I tell her that she’s being too pessimistic. All the polls say it’s too close to call.
“I should be up six points by now,” she says. “That bozo I’m running against has the personality of a stump and the morals of a fuckin’ clam.”
I agree with Felicia that she has considerably more personality than her opponent and don’t say anything about relative morality.
But he’s got a lot of money, I think, but don’t mention, and he’s running in a district where many of the residents would vote for a goat if the goat were a Republican.
I figure I need to cut to the chase. Felicia’s attention span isn’t that long.
“Assuming you didn’t kill Teddy, do you think Brady could have done it?”
I hear an unpleasant laugh.
“I wonder if he’d have enough energy to do it. But he really did hate Teddy, I know that. Hated me too.”
“Do you have any contact with him?”
“Hell, no. When he and Teddy would get together, which was about once every blue moon, I’d make sure I was somewhere else. I guess he blames me for Teddy’s first marriage breaking up.”
“Yeah, I could see that.”
“What the fuck does that mean?”
If potential voters ever heard Felicia uncensored, I’m thinking she might lose a few more points in the polls.
I explain that it means she and Teddy might have been going steady before Teddy and Kathy called it a day.
“Who told you that? Did that bitch tell you that? I know you talked to her.”
I am not in the mood to explain where I got my information. I resist the urge to mention Felicia’s nickname among the former Kathy Delmonico and her friends.
Felicia probably isn’t trying too hard to make me believe she holds the sanctity of marriage dear to her heart, since we both know that I’m aware she and Mills Farrington were exchanging bodily fluids.
“Well,” Felicia says, “you’re killing me here. You know I’m a better candidate than that hairpiece I’m running against.”
“That isn’t up to me to decide.”
“You guys,” she says. “You’re so goddamn pure. Can’t print something until it’s carved in stone, even if you know better.”
I gently explain that if I wrote about everything I know, her poll numbers might drop even a bit lower.
“Prove it,” is her response.
There isn’t much point in continuing our conversation. Plus, my toe hurts like a bitch and I need a little coffee myself. I wish Felicia good luck, a wish she does not return, and we more or less mutually hang up.
“Who was that?” Cindy asks. She’s up now and making the coffee.
I tell her.
“Oh,” she says. “Fellatio.”
I read my story on A1. Sally and the copy editors didn’t do too much damage to it. Our dwindling readership now knows that whoever murdered Mills Farrington, it probably wasn’t Felicia Delmonico. Or at least they know that if she did it, she went to a lot of trouble to misdirect yours truly and our men and women in blue. The headline, cleverly designed to sell newspapers, screams “Who killed Mills Farrington?” The subhead whispers: “Watch, note point/to revenge motive.”
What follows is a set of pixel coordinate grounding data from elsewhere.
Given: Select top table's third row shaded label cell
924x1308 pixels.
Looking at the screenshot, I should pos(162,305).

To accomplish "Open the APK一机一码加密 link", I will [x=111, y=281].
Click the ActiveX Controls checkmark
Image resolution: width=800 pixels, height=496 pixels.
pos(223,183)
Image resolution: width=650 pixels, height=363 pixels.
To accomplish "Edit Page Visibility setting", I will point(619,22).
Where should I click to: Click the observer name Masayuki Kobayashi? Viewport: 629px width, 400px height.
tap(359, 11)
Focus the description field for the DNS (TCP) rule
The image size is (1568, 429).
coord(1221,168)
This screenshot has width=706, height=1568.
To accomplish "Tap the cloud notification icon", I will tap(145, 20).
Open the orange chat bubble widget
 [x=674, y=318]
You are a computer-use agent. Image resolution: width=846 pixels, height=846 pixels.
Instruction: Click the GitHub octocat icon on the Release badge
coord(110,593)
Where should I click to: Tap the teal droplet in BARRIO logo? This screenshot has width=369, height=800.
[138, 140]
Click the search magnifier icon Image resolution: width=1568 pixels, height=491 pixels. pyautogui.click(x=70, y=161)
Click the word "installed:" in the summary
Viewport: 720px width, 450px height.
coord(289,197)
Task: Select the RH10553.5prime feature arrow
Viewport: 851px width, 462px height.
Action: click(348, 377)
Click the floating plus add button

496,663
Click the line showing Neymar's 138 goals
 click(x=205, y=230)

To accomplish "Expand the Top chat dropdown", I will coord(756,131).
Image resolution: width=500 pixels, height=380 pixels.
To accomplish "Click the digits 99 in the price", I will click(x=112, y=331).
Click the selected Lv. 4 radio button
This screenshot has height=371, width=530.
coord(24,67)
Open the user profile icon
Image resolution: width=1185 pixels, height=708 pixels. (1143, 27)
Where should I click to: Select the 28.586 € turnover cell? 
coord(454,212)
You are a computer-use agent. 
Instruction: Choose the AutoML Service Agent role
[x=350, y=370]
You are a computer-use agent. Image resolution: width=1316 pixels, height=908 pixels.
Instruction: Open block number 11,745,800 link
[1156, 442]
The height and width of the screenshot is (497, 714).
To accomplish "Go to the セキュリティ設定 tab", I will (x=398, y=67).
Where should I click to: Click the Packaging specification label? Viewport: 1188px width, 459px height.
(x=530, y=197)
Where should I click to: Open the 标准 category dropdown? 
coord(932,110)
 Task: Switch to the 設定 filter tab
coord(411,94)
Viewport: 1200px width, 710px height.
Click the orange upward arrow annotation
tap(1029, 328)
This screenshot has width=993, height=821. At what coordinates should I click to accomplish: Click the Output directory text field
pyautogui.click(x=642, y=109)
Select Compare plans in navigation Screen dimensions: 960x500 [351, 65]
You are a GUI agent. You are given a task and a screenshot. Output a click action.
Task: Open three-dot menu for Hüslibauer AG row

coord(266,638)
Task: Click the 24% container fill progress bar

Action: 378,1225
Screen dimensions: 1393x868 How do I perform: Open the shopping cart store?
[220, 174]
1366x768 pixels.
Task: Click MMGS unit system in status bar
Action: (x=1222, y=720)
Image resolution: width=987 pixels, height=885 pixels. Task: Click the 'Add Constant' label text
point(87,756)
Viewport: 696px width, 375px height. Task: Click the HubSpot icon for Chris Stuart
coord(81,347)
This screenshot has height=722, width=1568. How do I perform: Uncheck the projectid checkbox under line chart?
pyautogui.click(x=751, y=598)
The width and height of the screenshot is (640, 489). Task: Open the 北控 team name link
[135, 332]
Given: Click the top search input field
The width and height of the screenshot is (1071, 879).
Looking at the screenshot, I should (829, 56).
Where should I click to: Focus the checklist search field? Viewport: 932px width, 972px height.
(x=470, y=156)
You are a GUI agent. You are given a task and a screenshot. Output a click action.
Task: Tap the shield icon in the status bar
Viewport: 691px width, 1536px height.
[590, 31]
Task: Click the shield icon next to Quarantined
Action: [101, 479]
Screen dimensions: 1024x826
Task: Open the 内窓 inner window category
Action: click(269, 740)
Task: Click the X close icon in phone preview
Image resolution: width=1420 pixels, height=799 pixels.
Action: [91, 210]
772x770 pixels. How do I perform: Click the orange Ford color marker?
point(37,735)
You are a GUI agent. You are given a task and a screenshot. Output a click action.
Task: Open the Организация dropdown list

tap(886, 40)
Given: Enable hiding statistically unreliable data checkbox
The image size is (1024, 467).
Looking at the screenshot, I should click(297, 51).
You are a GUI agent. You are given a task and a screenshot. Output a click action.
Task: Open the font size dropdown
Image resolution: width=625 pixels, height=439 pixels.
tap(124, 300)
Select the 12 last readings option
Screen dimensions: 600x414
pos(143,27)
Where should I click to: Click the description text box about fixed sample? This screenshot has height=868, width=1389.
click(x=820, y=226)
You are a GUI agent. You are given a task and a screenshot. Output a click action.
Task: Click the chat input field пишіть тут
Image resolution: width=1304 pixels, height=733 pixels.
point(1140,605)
It occurs to me that the two stories I’m trying to untangle here are tied to a watch and a damn ball cap.
“So,” Cindy asks as she waits for the bagels to pop out of the toaster, “this was some kind of revenge thing? It’s funny, you know, that you stumbled on all this right after you and Fat Boy …”
“Big Boy.”
“Excuse me. Big Boy. Right after you took a ride with Big Boy so he could tell you something that you can’t share with me.”
It’s for your own good, I explain.
She shakes her head.
“I wish you knew a better class of people.”
“Then where would I go for information?”
“Sometimes I wish you would take a job doing public relations or media relations or whatever the hell they call it.”
If the newsroom layoffs continue, I tell my beloved, she might get her wish.
“Well,” she says, “you might have to lie a little, but at least you won’t get your ass killed.”
I assure her again that I am not on Big Boy’s naughty list.
She snorts.
“Not for now.”
All this makes me think of Mark Baer. Maybe, if Felicia wins, he’ll ride her coattails and get some nice suit job up in Our Nation’s Capital. But Baer was a guy who not long ago dreamed of working for the Washington Post or even the New York Times, and his best future scenario now is spinning the truth to those august organizations so that Felicia Delmonico doesn’t have any unseemly stains on her persona.
There are a lot of times I’ve been tempted to punch out the publisher du jour and call it a day. When I think about the options, I back down.
Plus, I’m fifty-fucking-eight years old. There are lots of guys Baer’s age out there who’d do the lyin’ and denyin’ for a lot less than I’d need to pay the rent and bring home my half of the bacon.
MY DAYS off, Sunday and Monday, are optional, meaning I can work if I so desire, with the understanding that I’m doing it for free. Or, I could take some comp days some other time. That would involve some other overworked soul having to do night cops.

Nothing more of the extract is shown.